■ GIVEN DATA ■
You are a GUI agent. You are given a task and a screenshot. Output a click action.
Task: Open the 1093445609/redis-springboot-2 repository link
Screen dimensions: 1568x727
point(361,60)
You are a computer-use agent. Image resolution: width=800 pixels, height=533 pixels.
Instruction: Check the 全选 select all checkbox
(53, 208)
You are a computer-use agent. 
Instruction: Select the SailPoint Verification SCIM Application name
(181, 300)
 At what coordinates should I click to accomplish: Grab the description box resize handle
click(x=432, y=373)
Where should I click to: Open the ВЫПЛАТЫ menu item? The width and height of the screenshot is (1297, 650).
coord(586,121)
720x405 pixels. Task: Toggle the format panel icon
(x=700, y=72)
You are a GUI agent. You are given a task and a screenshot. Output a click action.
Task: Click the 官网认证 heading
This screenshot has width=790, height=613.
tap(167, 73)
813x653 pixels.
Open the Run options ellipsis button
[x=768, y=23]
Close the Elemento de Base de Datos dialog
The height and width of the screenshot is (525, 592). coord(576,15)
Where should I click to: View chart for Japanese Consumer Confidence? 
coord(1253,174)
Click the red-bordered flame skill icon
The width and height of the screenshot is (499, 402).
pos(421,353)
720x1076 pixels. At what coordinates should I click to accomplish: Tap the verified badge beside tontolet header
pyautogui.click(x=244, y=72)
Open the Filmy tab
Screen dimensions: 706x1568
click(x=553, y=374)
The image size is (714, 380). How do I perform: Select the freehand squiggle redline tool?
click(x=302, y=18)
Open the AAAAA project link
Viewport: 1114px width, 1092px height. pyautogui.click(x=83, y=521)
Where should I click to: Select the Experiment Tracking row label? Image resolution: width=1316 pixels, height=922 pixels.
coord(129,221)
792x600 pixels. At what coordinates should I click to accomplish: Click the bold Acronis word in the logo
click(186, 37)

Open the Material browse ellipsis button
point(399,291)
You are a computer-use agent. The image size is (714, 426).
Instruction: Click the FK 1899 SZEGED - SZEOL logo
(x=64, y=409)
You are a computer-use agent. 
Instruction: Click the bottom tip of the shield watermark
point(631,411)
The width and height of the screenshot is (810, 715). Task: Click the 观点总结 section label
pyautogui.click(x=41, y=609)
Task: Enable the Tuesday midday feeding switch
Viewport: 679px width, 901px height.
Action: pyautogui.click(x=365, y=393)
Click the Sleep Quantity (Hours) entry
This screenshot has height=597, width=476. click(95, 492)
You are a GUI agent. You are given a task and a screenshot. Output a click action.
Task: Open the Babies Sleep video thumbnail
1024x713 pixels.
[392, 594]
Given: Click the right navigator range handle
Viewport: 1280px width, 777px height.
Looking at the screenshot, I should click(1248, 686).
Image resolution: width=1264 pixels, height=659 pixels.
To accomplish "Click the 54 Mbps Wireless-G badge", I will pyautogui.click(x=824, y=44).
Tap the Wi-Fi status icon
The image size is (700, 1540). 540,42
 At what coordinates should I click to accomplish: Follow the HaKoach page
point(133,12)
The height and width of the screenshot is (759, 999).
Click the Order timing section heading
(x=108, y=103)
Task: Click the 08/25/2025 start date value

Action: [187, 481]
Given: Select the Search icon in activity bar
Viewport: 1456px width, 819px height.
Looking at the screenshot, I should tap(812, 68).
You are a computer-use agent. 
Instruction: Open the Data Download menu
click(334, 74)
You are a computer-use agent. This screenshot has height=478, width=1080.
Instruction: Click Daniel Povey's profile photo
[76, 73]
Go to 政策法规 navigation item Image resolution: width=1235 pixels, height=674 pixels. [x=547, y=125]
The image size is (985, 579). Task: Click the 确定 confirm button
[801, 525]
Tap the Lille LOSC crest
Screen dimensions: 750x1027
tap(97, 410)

■ PROBLEM REQUIREMENTS ■
Output only the lines from the one holding "Go to 政策法规 navigation" through the last line above, exactly as they appear.

■ FINISHED EXERCISE ■
Go to 政策法规 navigation item Image resolution: width=1235 pixels, height=674 pixels. [x=547, y=125]
The image size is (985, 579). Task: Click the 确定 confirm button
[801, 525]
Tap the Lille LOSC crest
Screen dimensions: 750x1027
tap(97, 410)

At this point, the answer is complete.